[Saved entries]
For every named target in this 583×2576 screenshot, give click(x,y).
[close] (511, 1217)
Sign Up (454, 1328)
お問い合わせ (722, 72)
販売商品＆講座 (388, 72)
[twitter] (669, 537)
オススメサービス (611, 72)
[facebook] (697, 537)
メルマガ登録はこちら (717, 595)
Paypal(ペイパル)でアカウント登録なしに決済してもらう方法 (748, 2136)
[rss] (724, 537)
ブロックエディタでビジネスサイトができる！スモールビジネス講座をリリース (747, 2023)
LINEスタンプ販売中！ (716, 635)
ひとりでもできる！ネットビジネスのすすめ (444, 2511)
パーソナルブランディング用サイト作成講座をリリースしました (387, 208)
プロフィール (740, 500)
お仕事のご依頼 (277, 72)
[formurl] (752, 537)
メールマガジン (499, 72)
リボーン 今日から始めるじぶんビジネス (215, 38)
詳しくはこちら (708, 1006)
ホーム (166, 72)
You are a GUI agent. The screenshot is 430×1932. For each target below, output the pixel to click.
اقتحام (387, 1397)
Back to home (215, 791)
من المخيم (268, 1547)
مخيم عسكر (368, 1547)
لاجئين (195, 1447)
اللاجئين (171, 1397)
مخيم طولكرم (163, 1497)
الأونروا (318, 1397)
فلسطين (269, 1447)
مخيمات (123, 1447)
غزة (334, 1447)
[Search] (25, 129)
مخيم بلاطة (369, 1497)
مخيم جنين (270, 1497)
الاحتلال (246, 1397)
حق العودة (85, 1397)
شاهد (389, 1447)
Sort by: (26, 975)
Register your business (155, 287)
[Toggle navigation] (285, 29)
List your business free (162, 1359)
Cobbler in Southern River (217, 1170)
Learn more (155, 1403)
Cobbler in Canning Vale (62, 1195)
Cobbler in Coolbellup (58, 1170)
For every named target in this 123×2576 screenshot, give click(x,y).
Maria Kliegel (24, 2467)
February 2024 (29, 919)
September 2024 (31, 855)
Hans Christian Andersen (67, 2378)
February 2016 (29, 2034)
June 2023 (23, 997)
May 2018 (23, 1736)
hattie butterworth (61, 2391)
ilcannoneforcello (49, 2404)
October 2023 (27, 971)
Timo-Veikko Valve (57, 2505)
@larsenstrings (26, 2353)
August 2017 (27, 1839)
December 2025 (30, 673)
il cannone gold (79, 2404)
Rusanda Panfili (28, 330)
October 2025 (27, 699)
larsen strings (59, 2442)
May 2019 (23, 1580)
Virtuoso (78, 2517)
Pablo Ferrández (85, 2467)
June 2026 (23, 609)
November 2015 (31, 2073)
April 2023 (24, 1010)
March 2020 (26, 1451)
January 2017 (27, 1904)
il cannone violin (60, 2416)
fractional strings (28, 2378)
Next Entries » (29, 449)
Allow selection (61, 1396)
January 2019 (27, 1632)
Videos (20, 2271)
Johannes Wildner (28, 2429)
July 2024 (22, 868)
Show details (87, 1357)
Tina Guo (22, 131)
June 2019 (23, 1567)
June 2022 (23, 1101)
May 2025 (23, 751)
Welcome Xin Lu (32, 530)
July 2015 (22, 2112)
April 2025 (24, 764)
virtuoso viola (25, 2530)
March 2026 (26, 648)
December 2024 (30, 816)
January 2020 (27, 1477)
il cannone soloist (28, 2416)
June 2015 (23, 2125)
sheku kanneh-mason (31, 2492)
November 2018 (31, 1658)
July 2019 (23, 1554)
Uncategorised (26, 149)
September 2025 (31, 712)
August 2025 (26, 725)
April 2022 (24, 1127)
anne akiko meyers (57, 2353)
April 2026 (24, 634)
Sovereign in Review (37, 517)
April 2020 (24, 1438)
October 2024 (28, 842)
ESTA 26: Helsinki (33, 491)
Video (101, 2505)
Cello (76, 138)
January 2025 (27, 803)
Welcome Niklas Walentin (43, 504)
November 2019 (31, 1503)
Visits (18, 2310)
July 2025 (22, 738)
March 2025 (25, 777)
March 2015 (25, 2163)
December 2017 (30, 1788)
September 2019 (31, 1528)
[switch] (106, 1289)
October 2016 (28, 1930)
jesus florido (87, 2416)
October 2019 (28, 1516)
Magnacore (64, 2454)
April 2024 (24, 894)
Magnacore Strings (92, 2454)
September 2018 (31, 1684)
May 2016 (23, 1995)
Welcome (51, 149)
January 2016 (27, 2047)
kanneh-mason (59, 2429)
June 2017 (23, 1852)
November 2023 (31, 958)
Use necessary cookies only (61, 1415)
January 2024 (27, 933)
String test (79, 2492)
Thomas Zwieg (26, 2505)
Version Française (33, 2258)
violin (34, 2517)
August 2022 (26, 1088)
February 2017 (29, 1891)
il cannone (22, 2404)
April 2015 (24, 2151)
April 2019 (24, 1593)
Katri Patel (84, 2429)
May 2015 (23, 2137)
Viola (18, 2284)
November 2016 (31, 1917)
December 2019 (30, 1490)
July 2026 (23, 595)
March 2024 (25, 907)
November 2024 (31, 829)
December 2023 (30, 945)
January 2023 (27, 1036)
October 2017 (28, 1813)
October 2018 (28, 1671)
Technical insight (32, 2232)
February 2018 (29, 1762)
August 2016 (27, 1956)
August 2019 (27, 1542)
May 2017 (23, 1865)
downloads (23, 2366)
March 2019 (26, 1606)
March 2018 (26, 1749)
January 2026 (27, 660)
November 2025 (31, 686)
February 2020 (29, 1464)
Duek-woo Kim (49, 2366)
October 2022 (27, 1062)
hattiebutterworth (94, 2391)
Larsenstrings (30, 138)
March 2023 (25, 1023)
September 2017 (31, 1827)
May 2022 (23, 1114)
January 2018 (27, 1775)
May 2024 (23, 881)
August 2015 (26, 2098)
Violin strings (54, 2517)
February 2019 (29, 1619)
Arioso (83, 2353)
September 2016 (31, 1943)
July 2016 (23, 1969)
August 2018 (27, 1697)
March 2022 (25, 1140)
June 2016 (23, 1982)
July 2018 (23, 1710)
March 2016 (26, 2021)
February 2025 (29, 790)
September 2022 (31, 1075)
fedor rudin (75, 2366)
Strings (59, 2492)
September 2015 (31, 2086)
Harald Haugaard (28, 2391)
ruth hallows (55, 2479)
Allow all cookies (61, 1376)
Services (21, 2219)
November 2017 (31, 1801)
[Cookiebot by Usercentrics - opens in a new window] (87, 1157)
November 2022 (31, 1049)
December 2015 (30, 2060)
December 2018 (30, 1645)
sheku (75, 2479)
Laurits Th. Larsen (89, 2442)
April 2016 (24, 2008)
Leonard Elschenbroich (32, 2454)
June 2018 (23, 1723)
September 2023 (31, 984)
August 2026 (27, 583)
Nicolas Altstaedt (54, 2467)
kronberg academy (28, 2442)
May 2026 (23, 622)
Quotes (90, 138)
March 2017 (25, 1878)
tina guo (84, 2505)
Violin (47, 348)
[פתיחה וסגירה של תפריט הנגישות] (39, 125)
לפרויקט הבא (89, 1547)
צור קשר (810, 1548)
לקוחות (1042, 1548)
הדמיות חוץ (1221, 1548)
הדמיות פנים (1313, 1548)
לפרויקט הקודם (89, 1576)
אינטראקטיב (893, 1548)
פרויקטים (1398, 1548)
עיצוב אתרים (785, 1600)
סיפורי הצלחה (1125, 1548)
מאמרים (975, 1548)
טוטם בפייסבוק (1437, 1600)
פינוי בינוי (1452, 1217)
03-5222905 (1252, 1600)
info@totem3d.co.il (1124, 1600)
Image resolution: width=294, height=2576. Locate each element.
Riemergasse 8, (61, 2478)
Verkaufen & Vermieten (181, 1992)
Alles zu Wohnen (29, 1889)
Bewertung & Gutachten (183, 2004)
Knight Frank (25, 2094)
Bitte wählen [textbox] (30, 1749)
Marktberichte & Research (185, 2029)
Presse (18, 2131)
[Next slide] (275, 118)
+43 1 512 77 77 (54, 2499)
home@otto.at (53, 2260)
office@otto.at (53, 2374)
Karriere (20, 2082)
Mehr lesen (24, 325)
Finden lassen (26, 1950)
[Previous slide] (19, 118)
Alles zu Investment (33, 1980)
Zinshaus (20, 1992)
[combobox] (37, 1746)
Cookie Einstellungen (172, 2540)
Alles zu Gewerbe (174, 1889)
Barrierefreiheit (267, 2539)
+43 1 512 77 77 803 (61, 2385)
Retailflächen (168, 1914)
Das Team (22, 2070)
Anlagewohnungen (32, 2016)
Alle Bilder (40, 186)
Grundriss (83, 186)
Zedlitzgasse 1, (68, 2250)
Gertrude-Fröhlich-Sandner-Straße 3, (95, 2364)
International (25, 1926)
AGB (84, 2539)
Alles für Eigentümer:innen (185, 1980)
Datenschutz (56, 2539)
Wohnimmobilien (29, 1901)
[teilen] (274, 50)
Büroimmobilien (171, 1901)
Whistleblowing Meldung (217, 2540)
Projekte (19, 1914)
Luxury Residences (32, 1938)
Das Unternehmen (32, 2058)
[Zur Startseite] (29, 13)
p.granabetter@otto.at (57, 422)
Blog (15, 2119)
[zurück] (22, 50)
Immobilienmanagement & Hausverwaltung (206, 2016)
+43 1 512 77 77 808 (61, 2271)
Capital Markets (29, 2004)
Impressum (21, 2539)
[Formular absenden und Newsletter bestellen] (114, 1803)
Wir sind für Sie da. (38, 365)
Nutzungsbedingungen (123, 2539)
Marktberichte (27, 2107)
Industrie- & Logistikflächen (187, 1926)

(Work to be completed)
Within the data above, how many lines include the string "cookies"? Answer with the number by itself.

(Solution)
2